Notre continent a déjà fait l’expérience de ce qui peut arriver lorsque des boucs émissaires sont créés, que la haine se propage, que les idées radicales de droite prennent le dessus et qu’en même temps les opposant.e.s ne se mobilisent pas avec assez de véhémence.» Cette mise en garde a été formulée, à quelques jours du 80e anniversaire de la libération du camp d’extermination d’Auschwitz, par huit élus et militants politiques luxembourgeois, membres de déi gréng, du DP, du LSAP et du CSV.

Les atrocités commises par le régime nazi contre la population juive – ils sont plus de six millions à avoir péri dans l’Holocauste – sont toujours aussi difficilement imaginables que supportables. Pourtant, ce chapitre noir de l’histoire de l’humanité ne semble pas avoir été suffisant pour éradiquer l’antisémitisme ou pour éviter la remontée de l’extrême droite. Une extrême droite pour laquelle les migrants sont les nouveaux boucs émissaires. La «remigration», soit l’expulsion massive d’étrangers, est aujourd’hui plébiscitée par l’AfD en Allemagne, créditée de 20 % dans les sondages, ainsi que par le FPÖ, qui s’apprête à prendre le pouvoir en Autriche. Son leader, Herbert Kickl, aimerait se faire appeler «Volkskanzler» («chancelier du peuple»), comme Adolf Hitler.

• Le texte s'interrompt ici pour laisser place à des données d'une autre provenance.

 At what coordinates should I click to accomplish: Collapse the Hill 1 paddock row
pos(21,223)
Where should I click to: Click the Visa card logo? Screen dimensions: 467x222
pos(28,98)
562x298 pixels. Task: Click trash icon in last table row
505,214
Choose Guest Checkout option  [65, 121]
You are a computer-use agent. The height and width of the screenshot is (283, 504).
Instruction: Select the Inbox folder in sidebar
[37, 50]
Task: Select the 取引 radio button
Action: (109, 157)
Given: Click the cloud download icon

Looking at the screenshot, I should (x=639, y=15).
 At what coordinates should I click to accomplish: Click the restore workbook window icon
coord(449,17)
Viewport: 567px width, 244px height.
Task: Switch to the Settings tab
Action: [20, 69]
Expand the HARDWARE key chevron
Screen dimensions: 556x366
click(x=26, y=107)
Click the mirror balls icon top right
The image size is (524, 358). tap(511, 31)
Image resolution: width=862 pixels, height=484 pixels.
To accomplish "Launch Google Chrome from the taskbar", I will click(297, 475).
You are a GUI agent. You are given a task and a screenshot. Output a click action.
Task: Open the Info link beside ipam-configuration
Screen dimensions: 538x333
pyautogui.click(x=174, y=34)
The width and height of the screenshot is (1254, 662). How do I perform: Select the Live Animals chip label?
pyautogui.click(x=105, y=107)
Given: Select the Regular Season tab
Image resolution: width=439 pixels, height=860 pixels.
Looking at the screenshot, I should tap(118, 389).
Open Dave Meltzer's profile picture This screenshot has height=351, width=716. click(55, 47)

La liste des partis qui, en propageant la haine, gagnent en popularité s’allonge. Le retour de Donald Trump à la Maison-Blanche risque d’accélérer encore le mouvement. Le président américain ne cache plus ses ambitions. Il compte également procéder à des expulsions massives. Désormais, il milite pour déplacer les Gazaouis vers l’Égypte et la Jordanie afin de «faire le ménage» dans le territoire. Sans oublier ses menaces de conquérir, si besoin par la force, le Groenland, le canal de Panama et le Canada. À Moscou, Vladimir Poutine doit se sentir confirmé dans son choix d’avoir envahi l’Ukraine, un premier pas pour reformer l’Empire soviétique d’antan.

Le monde se retrouve au bord du gouffre, 80 ans après la libération d’Auschwitz. Au fil des commémorations, les appels à ne pas oublier se multiplient. Un important travail de mémoire est effectué avec les jeunes générations. Des briques qui sont toutefois insuffisantes pour renforcer la forteresse protégeant la tolérance, la fraternité et la démocratie.